Duzentas mil pessoas fugiram de Aleppo
PUBLICAÇÃO
domingo, 29 de julho de 2012
France Presse 
Os combates foram retomados ontem em Aleppo, a segunda maior cidade da Síria, onde os rebeldes que lutam contra o regime de Bashar al-Assad permanecem entrincheirados em alguns bairros, enquanto a oposição exige armas e uma reunião com a ONU para impedir um massacre. As Nações Unidas informaram ontem que 200 mil pessoas fugiram da cidade síria em dois dias.
A chefe do serviço humanitário da ONU, Valerie Amos, disse que um número indeterminado de pessoas está preso na cidade do Norte do país e pediu acesso seguro de grupos de ajuda a Aleppo.
Segundo Valerie, ''não sabemos quantas pessoas continuam presas nos locais onde os combates continuam''. ''Peço a todos aqueles envolvidos na luta para não atingirem alvos civis e permitirem que as organizações humanitárias tenham acesso à população encurralada pelos combates, a fim de trazer ajuda emergencial'', declarou, em um comunicado.

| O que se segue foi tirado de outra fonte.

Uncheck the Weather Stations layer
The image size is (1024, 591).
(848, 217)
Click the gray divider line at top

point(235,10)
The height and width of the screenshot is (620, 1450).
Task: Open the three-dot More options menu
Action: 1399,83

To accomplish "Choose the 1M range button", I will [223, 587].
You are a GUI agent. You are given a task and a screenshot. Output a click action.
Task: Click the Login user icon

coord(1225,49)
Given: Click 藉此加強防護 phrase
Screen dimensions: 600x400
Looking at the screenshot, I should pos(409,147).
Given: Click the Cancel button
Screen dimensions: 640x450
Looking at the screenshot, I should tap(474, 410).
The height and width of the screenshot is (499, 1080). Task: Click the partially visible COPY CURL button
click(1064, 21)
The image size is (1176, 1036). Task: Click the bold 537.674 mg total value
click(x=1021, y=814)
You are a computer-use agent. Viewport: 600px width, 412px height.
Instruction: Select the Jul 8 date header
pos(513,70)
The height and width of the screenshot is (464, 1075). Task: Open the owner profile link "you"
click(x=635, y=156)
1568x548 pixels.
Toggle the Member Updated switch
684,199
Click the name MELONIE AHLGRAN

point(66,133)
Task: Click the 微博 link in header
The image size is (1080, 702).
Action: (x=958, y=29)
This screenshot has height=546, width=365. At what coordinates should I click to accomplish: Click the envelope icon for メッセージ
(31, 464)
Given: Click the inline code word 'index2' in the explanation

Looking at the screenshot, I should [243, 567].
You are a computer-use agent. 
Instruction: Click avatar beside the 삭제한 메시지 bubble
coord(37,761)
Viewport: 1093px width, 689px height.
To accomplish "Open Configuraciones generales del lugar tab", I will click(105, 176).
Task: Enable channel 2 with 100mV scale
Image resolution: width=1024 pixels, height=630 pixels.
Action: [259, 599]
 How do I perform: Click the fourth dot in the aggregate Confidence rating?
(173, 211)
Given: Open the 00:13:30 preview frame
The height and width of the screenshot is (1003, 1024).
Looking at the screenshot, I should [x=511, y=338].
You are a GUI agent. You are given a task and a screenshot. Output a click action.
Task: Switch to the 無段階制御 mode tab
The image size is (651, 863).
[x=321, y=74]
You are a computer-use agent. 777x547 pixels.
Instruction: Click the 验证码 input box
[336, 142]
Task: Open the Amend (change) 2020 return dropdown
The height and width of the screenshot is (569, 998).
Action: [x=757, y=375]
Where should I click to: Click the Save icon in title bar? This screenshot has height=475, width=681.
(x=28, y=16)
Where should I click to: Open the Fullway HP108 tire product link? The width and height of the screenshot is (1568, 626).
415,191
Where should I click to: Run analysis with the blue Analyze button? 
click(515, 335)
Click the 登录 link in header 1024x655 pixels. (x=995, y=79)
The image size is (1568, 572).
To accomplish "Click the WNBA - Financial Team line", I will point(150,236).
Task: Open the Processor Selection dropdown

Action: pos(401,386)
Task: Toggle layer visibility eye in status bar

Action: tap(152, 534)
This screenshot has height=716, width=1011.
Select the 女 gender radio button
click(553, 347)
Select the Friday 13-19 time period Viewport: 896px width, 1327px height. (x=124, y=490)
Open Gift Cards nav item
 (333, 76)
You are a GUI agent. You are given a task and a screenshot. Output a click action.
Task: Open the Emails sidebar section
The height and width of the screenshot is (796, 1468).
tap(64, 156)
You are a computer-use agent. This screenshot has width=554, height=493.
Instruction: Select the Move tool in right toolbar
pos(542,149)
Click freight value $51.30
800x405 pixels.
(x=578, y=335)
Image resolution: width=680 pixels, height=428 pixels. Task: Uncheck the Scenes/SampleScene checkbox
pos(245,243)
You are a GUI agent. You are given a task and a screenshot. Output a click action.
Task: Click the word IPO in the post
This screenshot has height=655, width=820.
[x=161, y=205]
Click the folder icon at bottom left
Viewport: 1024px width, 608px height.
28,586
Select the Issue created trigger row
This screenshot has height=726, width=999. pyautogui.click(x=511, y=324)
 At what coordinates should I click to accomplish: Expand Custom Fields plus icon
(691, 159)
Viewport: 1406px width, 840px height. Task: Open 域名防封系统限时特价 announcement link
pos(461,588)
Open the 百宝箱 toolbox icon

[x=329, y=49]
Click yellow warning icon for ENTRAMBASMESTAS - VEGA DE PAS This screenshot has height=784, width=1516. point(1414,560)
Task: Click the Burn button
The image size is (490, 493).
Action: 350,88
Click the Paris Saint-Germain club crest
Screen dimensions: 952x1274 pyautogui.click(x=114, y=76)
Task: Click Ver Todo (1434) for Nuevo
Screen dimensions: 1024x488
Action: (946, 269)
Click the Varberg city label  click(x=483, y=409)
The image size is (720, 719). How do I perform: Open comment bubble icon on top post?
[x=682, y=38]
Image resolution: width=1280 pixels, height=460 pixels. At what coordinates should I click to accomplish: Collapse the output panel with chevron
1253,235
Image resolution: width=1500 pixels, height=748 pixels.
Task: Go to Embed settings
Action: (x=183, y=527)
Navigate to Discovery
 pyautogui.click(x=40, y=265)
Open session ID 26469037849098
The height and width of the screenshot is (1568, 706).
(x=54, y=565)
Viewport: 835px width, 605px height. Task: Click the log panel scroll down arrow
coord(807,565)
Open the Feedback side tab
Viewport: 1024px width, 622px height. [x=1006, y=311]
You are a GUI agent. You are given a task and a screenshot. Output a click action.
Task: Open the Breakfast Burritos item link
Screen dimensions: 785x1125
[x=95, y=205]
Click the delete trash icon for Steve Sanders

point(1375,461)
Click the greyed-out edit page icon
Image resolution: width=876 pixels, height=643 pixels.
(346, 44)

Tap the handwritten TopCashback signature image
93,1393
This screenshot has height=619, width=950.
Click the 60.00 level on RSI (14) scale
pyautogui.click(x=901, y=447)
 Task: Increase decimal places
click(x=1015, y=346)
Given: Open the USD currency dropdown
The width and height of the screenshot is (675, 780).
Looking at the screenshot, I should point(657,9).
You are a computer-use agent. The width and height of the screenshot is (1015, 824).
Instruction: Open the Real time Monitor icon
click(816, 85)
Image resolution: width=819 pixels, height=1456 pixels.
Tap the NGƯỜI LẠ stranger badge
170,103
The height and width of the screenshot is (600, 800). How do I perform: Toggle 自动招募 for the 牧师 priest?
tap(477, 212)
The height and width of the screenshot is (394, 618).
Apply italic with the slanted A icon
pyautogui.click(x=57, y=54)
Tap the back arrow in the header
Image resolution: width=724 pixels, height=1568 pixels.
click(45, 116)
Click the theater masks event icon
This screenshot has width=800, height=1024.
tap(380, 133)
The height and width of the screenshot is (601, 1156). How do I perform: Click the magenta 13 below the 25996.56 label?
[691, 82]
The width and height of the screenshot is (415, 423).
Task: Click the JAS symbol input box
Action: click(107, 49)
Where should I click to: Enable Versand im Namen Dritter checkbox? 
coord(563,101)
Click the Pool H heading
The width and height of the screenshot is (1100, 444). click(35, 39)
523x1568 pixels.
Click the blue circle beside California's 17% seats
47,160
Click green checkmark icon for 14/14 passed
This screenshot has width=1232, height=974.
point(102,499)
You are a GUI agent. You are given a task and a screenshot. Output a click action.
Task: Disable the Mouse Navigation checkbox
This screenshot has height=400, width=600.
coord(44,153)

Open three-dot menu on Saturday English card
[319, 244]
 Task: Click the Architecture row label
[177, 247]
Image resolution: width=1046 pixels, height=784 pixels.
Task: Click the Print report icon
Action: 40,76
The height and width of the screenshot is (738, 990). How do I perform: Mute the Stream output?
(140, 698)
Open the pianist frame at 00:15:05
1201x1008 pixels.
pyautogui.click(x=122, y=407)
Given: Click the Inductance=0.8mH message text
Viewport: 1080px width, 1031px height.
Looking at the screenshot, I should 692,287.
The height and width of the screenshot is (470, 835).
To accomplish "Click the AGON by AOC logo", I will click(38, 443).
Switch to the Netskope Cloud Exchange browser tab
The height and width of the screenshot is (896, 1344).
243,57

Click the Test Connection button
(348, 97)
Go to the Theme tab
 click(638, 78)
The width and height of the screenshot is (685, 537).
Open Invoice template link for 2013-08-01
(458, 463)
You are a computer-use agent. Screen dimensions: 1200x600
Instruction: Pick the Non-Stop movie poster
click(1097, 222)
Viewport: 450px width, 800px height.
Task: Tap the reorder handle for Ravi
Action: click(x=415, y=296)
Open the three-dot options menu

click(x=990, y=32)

É ''muito difícil para as agências humanitárias alcançarem as famílias deslocadas'' pelos combates em Aleppo, Hama (centro) e em outras regiões, ressaltou a chefe do serviço humanitário. ''Muitas pessoas encontraram refúgio temporário em escolas e outros edifícios públicos em áreas mais seguras'' e elas precisam com urgência de alimentos, cobertores e água potável.
Tanques de guerra tentaram atacar novamente o bairro de Salaheddine, reduto rebelde, mas foram expulsos pelo Exército Sírio Livre (ESL), formado por desertores e civis armados, declarou Abou Hicham al-Halabi, um militante contactado via Skype.
Outro rebelde, Abou Alaa, indicou que os combates se concentram em Salaheddine, mas que os ''confrontos também prosseguem em Bab al-Hadid e em Bab al-Nasr'', perto de Aleppo, considerada patrimônio mundial da Humanidade pela Unesco. Explosões foram ouvidas em outros bairros, enquanto aviões sobrevoavam a cidade, cujo controle é crucial para ambos os lados, de acordo com o Observatório Sírio dos Direitos Humanos (OSDH).
Mais de 20 mil pessoas morreram desde o início da contestação, incluindo 14 mil civis, segundo o OSDH.